Q&A with Courtney LeBlanc
Which of your tattoos is your absolute favorite? Which has the most fun story attached to it?
My favorite tattoo is probably my newest one – I’m one session away from finishing a full sleeve on my left arm. It started years ago, when I was 19 and got a simple, tribal band around my left bicep. Then in my 30s I added to it and made it a quarter-sleeve – a paisley and lace combo, covering up what I’d originally had tattooed. Then in fall of 2021, while I was recovering from meniscus repair surgery, I saw a post that my tattoo artist had opened her own studio. I’d been thinking of doing a full sleeve but after talking to her—and knowing her vision would pull it all together, I made the appointments and started the process! Now it’s a beautiful combination of lace, mandalas, and paisleys and I love it!
Many of your poems focus on finding bits of pieces in life that you can control or are focused on times of "perfection", especially regarding appearance. What do you feel that your relationship with control has become as you’ve been writing these poems?
Writing poems has always been an outlet for me and by channeling the desire for control and perfection into the poems, it has less of a hold on me. It’s something I still battle, and likely always will, but poetry allows a place for those feelings to go, a place for them to live that’s not inside me.
You talked about watching Dirty Dancing as a comfort after your dad died, what are your favorite comfort shows and bands when things get tough?
I don’t watch television and I used to only watch movies on planes (pre-pandemic I traveled 50% of the time for my job) but I do love movies from my childhood – Dirty Dancing, Footloose. I’ll often re-watch a movie I’ve seen because it’s a comfort to know what’s going to happen: I’m going to cry every time I watch Dead Poet’s Society but I can have it on while I’m doing something else.
For music I listen to a little of everything but I love William Fitzsimmons – he’s a folk artist who was once a therapist so I equate him to a singing poet, his music is about the same topics I write about – love, loss, fear, denial.
If a complete stranger asked you to explain your experiences and how they shaped this book, what would you say to them?

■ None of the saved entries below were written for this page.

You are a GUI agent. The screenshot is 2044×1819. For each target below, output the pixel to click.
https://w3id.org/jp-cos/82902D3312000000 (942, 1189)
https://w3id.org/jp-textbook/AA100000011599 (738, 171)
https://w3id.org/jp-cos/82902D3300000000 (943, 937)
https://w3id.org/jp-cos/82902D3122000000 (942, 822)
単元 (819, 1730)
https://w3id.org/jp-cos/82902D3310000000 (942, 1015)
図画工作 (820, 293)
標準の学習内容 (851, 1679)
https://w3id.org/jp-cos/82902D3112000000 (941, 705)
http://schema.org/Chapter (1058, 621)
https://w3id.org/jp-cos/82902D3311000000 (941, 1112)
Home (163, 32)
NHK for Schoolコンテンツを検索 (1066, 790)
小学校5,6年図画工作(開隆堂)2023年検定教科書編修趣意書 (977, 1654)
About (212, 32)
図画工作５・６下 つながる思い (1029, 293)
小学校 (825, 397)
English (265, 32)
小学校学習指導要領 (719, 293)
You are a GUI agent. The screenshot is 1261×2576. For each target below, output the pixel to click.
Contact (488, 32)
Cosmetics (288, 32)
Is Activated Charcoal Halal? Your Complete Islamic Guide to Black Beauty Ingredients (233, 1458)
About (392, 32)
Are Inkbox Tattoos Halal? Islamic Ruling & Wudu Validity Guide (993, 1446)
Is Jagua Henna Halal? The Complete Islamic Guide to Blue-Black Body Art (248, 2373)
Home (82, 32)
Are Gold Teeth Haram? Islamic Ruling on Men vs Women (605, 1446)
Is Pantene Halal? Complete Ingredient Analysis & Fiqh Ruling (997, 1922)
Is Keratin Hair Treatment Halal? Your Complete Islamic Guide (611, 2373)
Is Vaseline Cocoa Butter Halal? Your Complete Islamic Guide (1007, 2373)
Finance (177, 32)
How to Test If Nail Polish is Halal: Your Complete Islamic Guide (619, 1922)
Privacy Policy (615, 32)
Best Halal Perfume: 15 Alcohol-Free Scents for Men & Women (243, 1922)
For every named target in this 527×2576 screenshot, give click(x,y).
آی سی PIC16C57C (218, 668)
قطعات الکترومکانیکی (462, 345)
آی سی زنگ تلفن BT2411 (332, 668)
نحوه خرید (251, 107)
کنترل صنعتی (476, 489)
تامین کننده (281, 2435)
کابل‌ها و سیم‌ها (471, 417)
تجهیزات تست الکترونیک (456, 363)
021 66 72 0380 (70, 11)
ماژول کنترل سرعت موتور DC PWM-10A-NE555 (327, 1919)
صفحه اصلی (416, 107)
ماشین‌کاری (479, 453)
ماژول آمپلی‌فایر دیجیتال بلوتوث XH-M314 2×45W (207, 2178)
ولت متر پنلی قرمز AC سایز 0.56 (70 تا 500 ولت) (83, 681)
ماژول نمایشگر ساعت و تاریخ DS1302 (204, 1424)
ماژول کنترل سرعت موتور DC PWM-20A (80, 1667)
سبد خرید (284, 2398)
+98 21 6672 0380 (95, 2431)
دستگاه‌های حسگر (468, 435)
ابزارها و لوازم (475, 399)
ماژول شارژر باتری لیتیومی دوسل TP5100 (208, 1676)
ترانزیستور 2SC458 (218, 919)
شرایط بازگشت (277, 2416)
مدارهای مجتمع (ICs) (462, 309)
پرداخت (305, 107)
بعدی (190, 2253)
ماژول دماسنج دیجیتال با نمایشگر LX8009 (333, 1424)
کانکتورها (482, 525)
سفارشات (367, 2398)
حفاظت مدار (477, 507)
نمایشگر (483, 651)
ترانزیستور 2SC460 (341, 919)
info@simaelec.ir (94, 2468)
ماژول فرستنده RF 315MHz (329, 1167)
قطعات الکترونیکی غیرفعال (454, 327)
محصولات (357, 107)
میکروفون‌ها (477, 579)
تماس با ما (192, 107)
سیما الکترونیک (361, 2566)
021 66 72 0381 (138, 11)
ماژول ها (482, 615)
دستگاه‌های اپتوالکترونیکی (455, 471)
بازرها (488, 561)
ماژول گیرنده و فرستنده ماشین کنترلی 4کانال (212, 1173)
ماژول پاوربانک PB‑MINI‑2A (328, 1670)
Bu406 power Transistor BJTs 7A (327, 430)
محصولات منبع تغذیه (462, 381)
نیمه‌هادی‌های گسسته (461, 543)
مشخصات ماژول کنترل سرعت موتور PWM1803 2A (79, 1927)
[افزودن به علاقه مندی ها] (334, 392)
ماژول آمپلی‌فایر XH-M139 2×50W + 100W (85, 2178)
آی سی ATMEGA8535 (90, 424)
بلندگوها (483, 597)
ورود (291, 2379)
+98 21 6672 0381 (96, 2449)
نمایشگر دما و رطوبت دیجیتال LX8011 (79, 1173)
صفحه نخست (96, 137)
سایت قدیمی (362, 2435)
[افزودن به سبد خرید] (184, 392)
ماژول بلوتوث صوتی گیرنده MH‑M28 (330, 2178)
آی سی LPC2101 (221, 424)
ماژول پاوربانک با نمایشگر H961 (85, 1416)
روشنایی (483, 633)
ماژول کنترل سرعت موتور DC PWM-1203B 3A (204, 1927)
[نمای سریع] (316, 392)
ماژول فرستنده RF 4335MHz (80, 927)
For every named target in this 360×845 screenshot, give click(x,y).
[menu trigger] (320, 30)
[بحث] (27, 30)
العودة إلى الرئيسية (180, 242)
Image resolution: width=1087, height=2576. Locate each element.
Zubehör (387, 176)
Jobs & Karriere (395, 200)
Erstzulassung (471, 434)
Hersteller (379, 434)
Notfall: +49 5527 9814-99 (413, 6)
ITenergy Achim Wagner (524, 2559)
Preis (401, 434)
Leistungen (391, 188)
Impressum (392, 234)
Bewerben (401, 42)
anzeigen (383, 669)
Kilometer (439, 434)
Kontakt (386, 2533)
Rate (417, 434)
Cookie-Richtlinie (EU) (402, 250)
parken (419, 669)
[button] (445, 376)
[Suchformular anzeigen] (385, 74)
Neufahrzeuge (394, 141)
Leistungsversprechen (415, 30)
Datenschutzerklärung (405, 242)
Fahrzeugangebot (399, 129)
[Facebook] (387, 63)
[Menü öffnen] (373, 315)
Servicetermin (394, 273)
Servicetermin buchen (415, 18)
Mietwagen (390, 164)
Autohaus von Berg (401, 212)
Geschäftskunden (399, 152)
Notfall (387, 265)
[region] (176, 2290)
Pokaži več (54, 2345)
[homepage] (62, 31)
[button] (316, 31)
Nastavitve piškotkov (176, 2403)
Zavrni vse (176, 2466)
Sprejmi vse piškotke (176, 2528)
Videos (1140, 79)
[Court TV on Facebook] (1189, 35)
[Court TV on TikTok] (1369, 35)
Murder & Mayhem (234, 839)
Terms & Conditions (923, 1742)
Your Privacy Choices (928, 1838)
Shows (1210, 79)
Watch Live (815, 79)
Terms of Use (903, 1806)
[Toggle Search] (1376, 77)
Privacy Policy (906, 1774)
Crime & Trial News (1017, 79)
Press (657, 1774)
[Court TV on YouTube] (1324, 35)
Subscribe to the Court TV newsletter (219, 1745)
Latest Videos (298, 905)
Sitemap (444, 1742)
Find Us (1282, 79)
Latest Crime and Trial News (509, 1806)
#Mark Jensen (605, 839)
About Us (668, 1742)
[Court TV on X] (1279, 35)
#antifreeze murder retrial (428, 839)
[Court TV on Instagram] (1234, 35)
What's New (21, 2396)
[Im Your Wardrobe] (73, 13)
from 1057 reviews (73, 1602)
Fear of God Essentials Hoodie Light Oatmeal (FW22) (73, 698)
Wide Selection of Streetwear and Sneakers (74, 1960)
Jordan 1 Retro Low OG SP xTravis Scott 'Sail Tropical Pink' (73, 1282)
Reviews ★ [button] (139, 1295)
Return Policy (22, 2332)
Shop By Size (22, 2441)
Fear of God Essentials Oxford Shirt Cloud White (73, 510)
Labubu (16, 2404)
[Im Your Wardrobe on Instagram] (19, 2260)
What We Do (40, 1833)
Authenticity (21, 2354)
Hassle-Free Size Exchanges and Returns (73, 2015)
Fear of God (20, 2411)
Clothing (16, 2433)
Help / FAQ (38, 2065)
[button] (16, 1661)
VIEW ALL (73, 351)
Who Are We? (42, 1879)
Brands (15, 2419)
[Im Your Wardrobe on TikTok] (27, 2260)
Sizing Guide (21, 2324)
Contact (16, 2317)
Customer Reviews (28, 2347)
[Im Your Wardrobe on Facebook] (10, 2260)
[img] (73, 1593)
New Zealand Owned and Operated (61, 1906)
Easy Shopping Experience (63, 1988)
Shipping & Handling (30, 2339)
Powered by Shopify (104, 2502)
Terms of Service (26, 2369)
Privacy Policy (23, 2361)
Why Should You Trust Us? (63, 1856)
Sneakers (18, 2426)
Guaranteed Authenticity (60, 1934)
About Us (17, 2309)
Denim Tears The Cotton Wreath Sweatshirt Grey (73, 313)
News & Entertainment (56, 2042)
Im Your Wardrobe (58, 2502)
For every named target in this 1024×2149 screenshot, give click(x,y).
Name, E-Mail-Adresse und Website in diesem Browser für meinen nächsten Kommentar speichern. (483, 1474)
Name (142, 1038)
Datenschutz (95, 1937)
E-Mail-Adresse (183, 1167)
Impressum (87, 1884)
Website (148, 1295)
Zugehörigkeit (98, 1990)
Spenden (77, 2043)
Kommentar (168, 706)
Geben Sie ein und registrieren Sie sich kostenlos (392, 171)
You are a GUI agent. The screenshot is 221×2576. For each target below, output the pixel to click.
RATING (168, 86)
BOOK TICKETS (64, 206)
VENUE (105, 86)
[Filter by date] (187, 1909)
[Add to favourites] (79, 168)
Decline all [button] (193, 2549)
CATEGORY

My dad’s death was a huge influence in this book and so many of the poems revolve around that. I was close with my dad, so I processed a lot of my grief by writing poems. But tangled up in there is also the disordered eating I’ve suffered from for nearly 30 years. At times my grief and my disordered eating were intertwined so much I couldn’t tell them apart. There’s also hope in there to, a moving past of the things that haunt us.
How do you pick which nail polish to use next and what is your absolute favorite shade?
I almost always choose dark colors – black, gray, dark red, etc.. I love reading the names of the polish, a poet certainly must have named them! A current favorite is a dark red wine color named Vampsterdam. My go-to black polish is OPI’s Black Onyx.
Are you more naturally drawn to grief or humor as a writer?
Definitely grief though I’m always wonderfully surprised when I’m able to successfully include humor in poems, I think it’s much harder to do well.